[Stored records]
________________________________________

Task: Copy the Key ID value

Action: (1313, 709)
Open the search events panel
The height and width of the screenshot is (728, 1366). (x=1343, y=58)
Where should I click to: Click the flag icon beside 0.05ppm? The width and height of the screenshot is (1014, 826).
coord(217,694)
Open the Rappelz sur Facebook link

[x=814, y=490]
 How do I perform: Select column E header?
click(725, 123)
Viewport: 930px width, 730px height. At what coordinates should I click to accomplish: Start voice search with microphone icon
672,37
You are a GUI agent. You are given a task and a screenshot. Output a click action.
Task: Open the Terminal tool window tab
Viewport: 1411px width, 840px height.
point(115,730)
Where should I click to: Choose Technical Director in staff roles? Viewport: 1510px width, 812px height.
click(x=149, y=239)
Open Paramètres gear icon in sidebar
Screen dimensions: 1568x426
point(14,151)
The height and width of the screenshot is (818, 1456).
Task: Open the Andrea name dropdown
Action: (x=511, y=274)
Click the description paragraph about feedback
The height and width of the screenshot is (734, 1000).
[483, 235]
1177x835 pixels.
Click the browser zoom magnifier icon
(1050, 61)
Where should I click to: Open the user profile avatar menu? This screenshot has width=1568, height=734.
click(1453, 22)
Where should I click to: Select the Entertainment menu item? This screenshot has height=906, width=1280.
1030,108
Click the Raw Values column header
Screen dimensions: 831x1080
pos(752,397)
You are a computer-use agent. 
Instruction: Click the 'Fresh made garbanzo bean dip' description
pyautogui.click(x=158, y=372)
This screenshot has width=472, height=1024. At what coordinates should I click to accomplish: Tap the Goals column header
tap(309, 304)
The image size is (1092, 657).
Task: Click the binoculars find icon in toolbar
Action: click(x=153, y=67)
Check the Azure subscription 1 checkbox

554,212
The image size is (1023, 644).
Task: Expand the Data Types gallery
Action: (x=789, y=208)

________________________________________

# Task details
Please write out, exactly as they appear, only the lines from the one holding "You are a computer-use agent." through the end of the data.

# Output
You are a computer-use agent. 
Instruction: Click the 'Fresh made garbanzo bean dip' description
pyautogui.click(x=158, y=372)
This screenshot has width=472, height=1024. At what coordinates should I click to accomplish: Tap the Goals column header
tap(309, 304)
The image size is (1092, 657).
Task: Click the binoculars find icon in toolbar
Action: click(x=153, y=67)
Check the Azure subscription 1 checkbox

554,212
The image size is (1023, 644).
Task: Expand the Data Types gallery
Action: (x=789, y=208)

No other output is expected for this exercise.